● Collected data:
☆ ☆ ☆ ☆ ☆ ☆ ☆

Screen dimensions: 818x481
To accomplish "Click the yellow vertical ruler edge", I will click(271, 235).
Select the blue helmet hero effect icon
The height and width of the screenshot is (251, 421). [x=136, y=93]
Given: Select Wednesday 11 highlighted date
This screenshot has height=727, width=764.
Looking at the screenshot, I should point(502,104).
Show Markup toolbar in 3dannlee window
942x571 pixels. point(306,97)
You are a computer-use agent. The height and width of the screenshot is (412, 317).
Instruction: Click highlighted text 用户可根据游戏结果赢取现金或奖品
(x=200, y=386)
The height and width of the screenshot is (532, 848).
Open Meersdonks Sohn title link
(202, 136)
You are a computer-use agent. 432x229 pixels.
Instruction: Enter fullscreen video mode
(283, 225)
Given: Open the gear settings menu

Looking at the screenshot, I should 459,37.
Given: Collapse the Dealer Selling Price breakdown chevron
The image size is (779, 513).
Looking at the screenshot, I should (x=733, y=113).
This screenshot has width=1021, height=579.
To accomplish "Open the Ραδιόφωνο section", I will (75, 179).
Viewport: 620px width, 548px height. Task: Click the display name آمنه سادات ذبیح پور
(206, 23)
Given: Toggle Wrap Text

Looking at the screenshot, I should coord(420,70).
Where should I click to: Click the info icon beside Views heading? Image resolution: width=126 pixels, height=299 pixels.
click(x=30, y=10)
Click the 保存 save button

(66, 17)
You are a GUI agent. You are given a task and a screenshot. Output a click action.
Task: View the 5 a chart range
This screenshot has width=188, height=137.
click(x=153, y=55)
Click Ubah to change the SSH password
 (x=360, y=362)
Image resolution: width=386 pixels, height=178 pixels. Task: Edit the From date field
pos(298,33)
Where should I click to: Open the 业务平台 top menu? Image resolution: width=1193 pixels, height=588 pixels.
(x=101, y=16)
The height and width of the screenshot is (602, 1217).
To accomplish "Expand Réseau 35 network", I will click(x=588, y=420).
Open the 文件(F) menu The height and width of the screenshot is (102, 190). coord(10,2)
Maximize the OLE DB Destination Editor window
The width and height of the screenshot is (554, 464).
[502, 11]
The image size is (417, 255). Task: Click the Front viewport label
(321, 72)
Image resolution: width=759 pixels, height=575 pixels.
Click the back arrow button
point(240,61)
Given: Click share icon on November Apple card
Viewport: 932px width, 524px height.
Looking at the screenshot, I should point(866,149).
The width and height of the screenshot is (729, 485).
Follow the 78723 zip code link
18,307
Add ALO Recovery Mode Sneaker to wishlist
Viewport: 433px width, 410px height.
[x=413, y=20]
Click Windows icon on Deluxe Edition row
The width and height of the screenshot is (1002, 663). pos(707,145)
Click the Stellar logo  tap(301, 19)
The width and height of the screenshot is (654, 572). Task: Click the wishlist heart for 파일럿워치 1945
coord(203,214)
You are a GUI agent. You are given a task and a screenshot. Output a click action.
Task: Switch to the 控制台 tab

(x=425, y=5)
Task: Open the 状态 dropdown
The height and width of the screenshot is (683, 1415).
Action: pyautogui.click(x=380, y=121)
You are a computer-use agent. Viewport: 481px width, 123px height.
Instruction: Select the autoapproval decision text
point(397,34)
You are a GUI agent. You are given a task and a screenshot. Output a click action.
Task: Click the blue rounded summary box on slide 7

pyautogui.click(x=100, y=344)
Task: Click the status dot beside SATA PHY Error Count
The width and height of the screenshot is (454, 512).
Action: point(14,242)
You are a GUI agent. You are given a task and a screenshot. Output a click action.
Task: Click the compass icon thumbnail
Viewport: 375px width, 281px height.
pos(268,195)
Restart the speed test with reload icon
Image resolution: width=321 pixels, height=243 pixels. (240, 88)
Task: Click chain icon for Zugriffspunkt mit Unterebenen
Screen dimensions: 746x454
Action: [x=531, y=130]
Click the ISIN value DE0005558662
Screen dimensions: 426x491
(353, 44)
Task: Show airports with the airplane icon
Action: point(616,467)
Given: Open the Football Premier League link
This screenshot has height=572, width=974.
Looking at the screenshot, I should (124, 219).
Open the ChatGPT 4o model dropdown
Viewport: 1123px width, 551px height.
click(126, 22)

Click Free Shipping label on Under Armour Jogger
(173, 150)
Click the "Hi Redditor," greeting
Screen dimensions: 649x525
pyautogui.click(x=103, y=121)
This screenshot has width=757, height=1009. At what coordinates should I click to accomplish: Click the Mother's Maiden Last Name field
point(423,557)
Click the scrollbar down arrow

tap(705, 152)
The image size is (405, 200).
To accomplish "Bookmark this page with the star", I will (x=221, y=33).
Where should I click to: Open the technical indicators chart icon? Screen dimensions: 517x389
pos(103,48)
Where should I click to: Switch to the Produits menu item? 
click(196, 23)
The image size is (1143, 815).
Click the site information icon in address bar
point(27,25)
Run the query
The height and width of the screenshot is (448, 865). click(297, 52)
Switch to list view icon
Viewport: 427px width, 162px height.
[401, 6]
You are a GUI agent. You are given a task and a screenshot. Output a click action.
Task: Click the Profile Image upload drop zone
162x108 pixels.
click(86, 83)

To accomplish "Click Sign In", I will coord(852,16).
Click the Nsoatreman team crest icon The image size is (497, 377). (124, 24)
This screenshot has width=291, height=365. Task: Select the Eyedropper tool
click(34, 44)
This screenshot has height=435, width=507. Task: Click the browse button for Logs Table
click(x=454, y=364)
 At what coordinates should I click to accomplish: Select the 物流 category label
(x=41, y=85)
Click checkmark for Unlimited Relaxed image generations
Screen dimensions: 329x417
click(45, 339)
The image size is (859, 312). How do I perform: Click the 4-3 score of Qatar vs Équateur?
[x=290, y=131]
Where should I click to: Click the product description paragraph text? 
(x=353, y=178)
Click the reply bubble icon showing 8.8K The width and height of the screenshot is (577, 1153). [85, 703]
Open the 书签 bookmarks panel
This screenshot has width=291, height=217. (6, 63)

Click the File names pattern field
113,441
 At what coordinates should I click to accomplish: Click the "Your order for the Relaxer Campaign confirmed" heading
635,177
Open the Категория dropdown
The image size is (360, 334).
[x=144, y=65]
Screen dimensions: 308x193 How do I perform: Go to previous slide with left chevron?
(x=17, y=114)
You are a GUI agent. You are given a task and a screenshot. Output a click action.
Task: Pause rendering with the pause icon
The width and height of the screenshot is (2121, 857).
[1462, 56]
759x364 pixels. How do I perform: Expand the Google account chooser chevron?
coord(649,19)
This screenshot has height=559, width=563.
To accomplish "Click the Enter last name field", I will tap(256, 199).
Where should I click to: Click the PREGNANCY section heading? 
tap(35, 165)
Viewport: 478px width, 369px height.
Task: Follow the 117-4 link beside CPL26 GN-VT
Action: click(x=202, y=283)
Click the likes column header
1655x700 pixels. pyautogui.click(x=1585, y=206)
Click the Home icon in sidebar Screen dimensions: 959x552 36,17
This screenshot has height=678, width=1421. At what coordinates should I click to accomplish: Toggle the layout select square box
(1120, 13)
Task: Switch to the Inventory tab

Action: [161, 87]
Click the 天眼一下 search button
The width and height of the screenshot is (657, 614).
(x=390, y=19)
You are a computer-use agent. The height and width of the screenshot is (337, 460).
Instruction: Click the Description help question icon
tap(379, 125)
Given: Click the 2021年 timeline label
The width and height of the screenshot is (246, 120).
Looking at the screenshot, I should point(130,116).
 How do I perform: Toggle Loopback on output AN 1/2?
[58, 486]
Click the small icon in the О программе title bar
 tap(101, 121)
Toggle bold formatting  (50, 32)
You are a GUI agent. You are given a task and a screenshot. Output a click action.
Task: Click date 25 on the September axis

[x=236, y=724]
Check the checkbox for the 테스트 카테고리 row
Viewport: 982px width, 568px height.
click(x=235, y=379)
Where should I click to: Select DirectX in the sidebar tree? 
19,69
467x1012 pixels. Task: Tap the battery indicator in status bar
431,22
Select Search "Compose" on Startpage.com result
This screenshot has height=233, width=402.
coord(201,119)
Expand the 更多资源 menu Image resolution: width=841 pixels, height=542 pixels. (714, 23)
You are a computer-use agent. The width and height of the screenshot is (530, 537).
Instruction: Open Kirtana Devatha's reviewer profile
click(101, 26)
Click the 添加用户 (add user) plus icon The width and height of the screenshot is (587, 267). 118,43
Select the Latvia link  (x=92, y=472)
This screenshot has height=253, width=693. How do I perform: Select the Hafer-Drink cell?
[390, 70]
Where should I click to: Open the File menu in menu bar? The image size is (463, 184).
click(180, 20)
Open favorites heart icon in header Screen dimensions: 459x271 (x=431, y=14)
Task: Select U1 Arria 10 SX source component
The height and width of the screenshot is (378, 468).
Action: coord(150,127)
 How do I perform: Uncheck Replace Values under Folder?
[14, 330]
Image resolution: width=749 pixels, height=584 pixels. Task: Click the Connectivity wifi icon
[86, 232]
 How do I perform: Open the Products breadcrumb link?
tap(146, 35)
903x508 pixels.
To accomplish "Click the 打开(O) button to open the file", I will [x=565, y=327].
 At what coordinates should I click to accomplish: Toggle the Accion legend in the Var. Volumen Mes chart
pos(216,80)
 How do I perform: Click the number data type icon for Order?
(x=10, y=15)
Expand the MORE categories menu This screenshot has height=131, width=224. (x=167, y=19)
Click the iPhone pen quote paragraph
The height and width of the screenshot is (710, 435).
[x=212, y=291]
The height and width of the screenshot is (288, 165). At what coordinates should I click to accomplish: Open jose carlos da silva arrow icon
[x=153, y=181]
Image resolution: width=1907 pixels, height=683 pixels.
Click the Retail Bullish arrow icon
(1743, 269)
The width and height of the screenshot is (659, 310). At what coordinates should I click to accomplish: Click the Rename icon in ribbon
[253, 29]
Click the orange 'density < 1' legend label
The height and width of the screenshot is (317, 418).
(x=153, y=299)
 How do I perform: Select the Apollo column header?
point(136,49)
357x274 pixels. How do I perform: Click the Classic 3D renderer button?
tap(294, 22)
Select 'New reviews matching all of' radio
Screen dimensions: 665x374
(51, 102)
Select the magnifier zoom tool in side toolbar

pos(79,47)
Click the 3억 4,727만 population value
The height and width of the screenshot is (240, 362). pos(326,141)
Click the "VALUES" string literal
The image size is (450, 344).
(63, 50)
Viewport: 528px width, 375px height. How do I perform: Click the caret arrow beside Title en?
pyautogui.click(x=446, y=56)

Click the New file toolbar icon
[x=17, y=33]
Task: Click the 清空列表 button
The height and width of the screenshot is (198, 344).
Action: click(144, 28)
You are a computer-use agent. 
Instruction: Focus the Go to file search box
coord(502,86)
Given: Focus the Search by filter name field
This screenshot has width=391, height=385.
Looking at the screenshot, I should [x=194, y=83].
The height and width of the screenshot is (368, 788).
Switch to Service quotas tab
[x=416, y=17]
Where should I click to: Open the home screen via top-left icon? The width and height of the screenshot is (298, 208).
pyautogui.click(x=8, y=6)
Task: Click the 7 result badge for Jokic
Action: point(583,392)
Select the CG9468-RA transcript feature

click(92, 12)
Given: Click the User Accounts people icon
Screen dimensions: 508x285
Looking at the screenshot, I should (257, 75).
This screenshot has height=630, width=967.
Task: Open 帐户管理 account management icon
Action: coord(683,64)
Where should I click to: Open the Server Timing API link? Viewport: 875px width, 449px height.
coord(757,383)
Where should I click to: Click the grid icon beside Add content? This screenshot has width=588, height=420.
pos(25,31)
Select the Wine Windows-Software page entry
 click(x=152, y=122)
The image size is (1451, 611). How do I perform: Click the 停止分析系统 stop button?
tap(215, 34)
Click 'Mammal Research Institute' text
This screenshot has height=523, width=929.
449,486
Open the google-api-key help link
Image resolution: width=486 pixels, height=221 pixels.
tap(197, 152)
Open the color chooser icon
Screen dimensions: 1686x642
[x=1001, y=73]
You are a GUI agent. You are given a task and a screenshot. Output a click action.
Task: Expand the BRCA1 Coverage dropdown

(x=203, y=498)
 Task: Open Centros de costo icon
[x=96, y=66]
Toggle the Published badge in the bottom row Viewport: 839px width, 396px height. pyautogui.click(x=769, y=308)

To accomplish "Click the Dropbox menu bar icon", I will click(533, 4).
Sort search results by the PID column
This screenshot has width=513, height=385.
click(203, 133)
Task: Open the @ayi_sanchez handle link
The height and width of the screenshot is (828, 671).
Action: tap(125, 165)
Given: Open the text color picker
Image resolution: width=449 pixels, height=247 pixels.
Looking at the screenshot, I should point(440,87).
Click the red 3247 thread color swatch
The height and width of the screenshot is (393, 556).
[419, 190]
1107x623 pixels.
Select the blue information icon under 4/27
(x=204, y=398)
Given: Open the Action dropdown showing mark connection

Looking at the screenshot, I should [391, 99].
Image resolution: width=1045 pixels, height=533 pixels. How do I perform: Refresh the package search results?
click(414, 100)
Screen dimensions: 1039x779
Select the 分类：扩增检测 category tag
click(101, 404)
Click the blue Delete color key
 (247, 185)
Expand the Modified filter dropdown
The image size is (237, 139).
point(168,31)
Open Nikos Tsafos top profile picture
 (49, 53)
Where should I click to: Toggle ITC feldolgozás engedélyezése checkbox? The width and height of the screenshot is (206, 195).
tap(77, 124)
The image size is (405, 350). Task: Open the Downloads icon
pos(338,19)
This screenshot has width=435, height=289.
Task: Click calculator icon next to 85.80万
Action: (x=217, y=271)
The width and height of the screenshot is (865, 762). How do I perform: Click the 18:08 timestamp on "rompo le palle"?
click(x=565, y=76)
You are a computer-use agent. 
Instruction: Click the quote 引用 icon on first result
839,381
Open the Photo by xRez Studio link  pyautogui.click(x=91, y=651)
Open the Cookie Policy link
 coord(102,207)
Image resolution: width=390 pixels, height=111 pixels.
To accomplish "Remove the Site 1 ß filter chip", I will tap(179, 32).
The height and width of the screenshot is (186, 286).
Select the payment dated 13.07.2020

☆ ☆ ☆ ☆ ☆ ☆ ☆

● TASK PROMPT:
How many lines of these entries contain the string "filter"? Reply with the number alone.

● SOLUTION TO THIS TASK:
3